Reproduce only the lines of the material below that start at the line containing "Collapse the MismatchedInputException branch" and stop at the line containing "You are a computer-use agent. The image size is (1512, 807).". Keep both end lines.

### GIVEN ENTRIES
++++++++

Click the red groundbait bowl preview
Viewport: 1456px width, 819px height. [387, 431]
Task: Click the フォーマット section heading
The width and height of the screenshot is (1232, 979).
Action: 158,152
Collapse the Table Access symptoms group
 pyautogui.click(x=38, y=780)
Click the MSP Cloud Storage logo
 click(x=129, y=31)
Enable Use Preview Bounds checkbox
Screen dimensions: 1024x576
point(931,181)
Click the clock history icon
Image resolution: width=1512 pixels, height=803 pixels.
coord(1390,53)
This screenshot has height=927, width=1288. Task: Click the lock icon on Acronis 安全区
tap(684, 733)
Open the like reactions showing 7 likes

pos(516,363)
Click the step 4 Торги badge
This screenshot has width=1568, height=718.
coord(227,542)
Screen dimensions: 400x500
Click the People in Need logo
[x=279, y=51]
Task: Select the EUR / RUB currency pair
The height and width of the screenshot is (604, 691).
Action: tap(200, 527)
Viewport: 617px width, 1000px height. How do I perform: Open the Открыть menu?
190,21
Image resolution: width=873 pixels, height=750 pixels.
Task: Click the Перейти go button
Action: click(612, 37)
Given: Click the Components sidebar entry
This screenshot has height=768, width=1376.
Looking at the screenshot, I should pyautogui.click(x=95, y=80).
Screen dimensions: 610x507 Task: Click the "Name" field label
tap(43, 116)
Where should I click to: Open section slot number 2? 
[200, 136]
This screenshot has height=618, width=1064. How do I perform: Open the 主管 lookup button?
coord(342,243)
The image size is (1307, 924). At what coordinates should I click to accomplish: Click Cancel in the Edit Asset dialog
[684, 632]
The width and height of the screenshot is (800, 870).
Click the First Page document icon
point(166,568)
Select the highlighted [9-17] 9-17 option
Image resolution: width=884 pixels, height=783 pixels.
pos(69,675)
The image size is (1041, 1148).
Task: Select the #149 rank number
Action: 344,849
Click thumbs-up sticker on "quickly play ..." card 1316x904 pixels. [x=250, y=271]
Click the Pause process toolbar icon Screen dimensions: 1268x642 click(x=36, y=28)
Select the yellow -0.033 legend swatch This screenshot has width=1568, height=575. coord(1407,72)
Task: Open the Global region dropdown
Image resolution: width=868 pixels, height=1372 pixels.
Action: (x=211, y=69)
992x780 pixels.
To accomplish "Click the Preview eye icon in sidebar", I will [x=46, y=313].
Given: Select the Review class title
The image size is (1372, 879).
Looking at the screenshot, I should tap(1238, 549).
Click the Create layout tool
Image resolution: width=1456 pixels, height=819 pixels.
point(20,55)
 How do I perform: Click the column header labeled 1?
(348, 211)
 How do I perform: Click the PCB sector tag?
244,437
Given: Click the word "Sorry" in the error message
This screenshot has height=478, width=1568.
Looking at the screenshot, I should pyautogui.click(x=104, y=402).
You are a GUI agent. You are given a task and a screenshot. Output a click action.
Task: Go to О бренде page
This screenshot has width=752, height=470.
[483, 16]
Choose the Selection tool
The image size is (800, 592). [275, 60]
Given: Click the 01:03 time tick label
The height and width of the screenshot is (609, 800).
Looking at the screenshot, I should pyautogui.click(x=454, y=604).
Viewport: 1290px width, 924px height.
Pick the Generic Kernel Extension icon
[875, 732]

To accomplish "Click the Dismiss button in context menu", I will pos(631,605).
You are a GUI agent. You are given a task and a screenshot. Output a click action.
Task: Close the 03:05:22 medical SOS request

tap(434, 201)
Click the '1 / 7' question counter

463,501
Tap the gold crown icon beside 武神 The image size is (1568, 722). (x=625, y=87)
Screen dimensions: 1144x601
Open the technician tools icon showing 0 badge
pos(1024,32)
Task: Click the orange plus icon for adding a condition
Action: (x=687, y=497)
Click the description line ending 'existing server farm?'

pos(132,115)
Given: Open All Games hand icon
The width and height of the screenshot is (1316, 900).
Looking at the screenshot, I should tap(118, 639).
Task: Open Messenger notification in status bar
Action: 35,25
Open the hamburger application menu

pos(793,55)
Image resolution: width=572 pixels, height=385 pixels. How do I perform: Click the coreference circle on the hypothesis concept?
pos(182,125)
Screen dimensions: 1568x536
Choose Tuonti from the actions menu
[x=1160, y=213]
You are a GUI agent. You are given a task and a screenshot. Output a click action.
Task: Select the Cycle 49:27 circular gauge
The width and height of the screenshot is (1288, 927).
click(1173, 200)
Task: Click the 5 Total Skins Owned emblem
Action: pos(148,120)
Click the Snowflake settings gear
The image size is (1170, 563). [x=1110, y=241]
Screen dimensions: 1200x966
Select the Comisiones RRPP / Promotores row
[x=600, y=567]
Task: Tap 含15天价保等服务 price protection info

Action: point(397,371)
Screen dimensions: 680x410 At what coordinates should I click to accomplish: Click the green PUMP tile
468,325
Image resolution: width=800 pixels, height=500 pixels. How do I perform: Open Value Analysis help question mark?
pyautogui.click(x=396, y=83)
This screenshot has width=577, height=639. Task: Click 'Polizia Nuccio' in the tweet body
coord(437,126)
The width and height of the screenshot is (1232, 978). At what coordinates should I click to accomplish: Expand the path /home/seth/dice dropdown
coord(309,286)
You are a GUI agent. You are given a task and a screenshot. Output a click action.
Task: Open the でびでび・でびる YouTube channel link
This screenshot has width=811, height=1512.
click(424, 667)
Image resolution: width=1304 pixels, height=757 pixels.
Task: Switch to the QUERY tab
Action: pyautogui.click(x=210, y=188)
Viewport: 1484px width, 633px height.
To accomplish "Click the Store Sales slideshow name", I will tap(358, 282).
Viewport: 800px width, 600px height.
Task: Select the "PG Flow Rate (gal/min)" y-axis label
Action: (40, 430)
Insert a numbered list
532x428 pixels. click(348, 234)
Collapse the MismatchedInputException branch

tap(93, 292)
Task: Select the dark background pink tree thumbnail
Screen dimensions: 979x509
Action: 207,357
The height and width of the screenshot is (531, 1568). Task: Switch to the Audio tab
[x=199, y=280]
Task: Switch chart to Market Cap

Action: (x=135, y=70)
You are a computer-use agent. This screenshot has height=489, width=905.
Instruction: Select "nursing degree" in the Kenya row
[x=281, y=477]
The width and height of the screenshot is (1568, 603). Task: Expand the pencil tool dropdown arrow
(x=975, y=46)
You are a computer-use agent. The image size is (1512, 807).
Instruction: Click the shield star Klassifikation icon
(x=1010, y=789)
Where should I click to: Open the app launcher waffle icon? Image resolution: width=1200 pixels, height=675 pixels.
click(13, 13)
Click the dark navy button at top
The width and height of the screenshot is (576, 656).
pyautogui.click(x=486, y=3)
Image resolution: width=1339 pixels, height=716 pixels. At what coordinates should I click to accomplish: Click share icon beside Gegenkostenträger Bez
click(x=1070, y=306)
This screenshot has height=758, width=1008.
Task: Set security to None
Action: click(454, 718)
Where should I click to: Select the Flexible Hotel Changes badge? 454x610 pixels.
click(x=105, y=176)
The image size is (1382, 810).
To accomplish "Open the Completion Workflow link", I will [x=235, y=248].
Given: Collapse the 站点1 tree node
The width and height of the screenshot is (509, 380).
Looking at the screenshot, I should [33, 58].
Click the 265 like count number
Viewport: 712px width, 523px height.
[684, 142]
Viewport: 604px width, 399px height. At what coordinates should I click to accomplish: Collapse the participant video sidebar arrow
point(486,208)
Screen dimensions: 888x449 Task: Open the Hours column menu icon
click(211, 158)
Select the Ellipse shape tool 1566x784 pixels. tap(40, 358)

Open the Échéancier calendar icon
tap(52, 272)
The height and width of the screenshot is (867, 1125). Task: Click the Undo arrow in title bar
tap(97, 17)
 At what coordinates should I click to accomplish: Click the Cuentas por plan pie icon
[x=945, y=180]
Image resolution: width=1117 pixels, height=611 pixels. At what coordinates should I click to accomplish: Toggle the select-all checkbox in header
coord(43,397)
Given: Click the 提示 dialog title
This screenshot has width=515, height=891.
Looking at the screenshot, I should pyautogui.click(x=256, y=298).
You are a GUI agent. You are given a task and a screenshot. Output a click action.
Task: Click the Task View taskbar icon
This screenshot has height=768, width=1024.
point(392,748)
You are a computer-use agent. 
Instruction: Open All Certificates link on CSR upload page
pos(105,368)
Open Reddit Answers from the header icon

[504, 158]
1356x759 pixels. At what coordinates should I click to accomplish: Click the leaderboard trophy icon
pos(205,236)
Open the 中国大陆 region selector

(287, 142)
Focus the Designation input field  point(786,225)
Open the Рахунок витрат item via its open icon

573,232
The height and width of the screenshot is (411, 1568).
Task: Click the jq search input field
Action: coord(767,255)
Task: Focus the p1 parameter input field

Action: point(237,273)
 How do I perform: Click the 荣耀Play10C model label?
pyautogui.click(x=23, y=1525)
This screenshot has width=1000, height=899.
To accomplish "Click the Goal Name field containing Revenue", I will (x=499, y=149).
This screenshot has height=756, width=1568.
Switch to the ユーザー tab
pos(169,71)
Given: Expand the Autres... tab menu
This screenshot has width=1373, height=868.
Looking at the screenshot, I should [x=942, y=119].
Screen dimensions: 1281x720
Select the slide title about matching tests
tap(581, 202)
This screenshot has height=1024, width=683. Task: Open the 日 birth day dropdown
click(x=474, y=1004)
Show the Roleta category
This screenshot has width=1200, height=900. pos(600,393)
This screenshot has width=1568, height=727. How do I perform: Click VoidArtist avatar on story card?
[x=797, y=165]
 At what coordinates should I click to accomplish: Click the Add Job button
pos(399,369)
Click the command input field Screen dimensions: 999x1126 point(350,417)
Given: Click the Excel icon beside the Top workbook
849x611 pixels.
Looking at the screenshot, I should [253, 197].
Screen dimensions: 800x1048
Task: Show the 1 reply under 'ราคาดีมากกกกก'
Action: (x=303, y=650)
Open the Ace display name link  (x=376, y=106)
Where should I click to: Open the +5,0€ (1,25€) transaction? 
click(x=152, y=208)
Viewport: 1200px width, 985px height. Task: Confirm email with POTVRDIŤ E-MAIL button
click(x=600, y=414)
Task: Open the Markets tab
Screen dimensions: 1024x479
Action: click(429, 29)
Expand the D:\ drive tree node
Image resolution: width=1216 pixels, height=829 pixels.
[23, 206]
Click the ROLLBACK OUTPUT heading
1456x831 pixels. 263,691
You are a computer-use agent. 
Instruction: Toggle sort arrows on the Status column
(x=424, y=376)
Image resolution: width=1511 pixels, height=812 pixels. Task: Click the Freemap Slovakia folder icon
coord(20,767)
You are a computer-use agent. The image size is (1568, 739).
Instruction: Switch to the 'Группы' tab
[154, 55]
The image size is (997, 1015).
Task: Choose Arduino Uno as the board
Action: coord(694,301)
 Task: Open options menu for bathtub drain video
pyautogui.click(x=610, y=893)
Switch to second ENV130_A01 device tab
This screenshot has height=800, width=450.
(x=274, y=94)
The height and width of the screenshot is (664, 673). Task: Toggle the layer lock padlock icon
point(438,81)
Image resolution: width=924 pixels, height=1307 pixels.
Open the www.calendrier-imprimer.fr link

++++++++

### SOLUTION
Collapse the MismatchedInputException branch

tap(93, 292)
Task: Select the dark background pink tree thumbnail
Screen dimensions: 979x509
Action: 207,357
The height and width of the screenshot is (531, 1568). Task: Switch to the Audio tab
[x=199, y=280]
Task: Switch chart to Market Cap

Action: (x=135, y=70)
You are a computer-use agent. This screenshot has height=489, width=905.
Instruction: Select "nursing degree" in the Kenya row
[x=281, y=477]
The width and height of the screenshot is (1568, 603). Task: Expand the pencil tool dropdown arrow
(x=975, y=46)
You are a computer-use agent. The image size is (1512, 807).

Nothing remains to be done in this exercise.